## QUOTED PASSAGE:
Sorting Your Hosting Ltd
Terms and Conditions of Service
Version 1.1 | May 2026
These Terms and Conditions ("Agreement") govern the provision of hosting and related services by Sorting Your Hosting Ltd, a company registered in England and Wales (Company Registration No. 16364771), with its registered address at 20 Wenlock Road, London, England, N1 7GU, United Kingdom ("we", "us", "our"), to you, the customer ("you", "your"). By placing an order, activating a service, or continuing to use our services, you confirm that you have read, understood, and agree to be bound by this Agreement.
If you are acting on behalf of a business, you confirm you have authority to bind that business to these Terms. If you do not agree with any part of this Agreement, you must not use our services.
1. Definitions
In this Agreement, the following terms have the meanings set out below:
"Services" means any hosting product or managed service we supply to you, including but not limited to Virtual Private Servers (VPS), Dedicated Servers, Private Cloud hosting, and any associated managed or unmanaged support.
"Service Level Agreement" or "SLA" means the uptime and support commitments set out in Schedule 1 or as otherwise agreed in writing.
"Acceptable Use Policy" or "AUP" means the policy set out in Clause 7 of this Agreement.
"Control Panel" means the web-based interface (currently WHMCS, Virtualizor or similar) through which you manage your Services.
"Intellectual Property Rights" means patents, trademarks, service marks, trade names, copyrights, database rights, design rights, domain names, and all other intellectual property rights.
"Personal Data" has the meaning given in the UK General Data Protection Regulation (UK GDPR).
"Commencement Date" means the date on which we confirm acceptance of your order.
2. Formation of Contract
2.1 An order placed by you constitutes an offer to purchase Services subject to these Terms. The contract is formed when we send you a written order confirmation or activate your account, whichever is earlier.
2.2 These Terms apply to the exclusion of any terms or conditions you may seek to impose. No variation to this Agreement is effective unless agreed in writing and signed by an authorised representative of ours.
2.3 We reserve the right to decline any order at our absolute discretion without being required to give reasons.
3. Services
3.1 Provision of Services
We will use reasonable endeavours to provide the Services from the Commencement Date. We may make changes to the technical specification of Services provided the change does not materially reduce the overall performance or functionality.
3.2 Managed vs Unmanaged Services
Where you have subscribed to an unmanaged Service, you are solely responsible for the configuration, security, and maintenance of your server environment, including operating system updates, software patching, and application management. We will provide the underlying infrastructure only.
Where you have subscribed to a managed Service, the specific scope of management activities is set out in your Service Order or Schedule. Tasks outside that scope may be carried out at our standard consultancy rates upon request.
3.3 Service Modifications
We may suspend or modify the Services to carry out emergency maintenance, respond to security threats, or comply with legal obligations. We will endeavour to give you as much notice as reasonably practicable.
4. Fees, Payment, and Billing
4.1 Fees are as set out in your order and are payable in pounds sterling (GBP) unless otherwise agreed.
4.2 Invoices are issued in advance of each billing period (monthly or annually as chosen). Payment is due within 14 days of the invoice date unless otherwise stated.

## REQUIREMENTS:
a) Reproduce the terms of service word for word, starting with "3. Services" and going on through "rates upon request.".
b) According to the terms of service, how soon after the invoice date is payment due?

## EXCERPTED RECORDS:

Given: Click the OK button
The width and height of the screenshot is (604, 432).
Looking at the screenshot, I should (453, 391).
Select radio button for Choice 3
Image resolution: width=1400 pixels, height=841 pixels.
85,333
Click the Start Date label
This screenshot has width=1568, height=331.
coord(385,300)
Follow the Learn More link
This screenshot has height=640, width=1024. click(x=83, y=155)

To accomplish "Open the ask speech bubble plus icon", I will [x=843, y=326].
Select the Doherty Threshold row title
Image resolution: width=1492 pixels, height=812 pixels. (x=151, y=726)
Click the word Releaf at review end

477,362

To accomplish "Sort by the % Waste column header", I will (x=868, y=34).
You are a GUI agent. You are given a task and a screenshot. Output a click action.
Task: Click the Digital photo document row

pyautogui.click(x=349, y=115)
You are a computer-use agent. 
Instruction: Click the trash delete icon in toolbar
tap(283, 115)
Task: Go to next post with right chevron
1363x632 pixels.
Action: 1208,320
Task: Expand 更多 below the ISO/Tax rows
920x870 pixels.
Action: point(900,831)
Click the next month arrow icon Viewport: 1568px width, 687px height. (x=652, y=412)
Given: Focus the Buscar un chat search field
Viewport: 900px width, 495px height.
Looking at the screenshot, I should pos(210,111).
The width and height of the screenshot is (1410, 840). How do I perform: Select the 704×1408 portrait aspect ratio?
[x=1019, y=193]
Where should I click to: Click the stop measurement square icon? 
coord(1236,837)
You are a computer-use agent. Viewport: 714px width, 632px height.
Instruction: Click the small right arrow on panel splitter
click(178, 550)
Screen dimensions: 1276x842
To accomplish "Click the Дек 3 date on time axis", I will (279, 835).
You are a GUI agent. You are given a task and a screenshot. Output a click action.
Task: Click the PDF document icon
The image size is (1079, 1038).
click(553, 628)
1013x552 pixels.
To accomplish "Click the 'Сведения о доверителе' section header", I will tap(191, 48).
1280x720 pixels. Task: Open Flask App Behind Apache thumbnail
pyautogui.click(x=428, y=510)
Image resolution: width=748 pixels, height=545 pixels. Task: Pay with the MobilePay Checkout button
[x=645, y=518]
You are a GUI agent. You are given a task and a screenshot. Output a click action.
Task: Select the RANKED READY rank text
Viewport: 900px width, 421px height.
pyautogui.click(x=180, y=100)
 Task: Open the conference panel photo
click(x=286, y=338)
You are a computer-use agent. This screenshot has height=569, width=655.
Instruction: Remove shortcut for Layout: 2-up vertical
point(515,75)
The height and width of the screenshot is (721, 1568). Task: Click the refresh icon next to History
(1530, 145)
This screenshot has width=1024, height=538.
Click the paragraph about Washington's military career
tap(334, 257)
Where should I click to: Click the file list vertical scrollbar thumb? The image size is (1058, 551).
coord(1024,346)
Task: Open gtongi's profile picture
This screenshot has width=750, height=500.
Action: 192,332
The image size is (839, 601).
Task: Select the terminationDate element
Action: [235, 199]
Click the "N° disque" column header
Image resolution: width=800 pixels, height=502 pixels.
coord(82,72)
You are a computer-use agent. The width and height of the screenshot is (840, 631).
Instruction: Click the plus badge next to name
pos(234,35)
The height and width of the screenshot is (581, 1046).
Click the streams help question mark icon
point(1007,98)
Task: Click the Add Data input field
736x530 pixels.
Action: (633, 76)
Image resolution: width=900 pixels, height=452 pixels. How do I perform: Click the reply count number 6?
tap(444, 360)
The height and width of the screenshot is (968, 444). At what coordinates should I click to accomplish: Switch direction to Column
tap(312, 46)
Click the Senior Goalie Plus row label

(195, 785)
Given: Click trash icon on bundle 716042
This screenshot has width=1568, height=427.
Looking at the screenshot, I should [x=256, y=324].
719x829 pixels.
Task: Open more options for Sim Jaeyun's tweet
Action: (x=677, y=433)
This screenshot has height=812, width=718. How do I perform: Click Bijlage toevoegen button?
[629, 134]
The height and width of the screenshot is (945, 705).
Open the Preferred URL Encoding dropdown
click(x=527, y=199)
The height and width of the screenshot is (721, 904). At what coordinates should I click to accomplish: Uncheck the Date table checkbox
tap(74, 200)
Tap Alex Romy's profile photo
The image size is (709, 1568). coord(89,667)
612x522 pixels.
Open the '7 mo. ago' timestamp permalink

## SOLUTIONS BY TASK:
a)
3. Services
3.1 Provision of Services
We will use reasonable endeavours to provide the Services from the Commencement Date. We may make changes to the technical specification of Services provided the change does not materially reduce the overall performance or functionality.
3.2 Managed vs Unmanaged Services
Where you have subscribed to an unmanaged Service, you are solely responsible for the configuration, security, and maintenance of your server environment, including operating system updates, software patching, and application management. We will provide the underlying infrastructure only.
Where you have subscribed to a managed Service, the specific scope of management activities is set out in your Service Order or Schedule. Tasks outside that scope may be carried out at our standard consultancy rates upon request.

b) Payment is due within 14 days of the invoice date unless otherwise stated.